Sam Kean at The American Scholar:
In 1956, novelist Sybille Bedford mourned the passing of an era in physics—that age where “the laws of the universe were something a man might deal with pleasantly in a workshop set up behind the stables.” This was science as Newton and Darwin practiced it, a solitary genius matching wits with nature. No more. Nowadays, virtually all scientists collaborate, working in teams of three, four, a dozen others. A paper from a particle accelerator experiment or big genome project might include several thousand authors.

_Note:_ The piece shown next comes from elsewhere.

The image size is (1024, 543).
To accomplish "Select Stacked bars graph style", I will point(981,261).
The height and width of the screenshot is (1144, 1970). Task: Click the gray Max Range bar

Ironically enough, as Michael Hiltzik explains in Big Science, this shift was itself largely the doing of a single genius. Ernest Lawrence is best known today for his 1931 invention of the cyclotron, a “proton merry-go-round” that accelerates subatomic particles, like protons, to high speeds. Located in the Radiation Lab at the University of California at Berkeley, where Lawrence conducted his experiments, the first cyclotron didn’t exactly scream Big Science—it was a mere 4.5 inches in diameter. But it proved remarkably effective for probing the structure of the atomic nucleus, which prompted Lawrence to build a larger model, at 11 inches. This proved still more effective, so he built a bigger one, and then a bigger one. Each new model—27 inches, 37 inches, 60 inches—gave Lawrence a glimpse of new vistas to explore. But the only way to do so was by building bigger and more expensive equipment.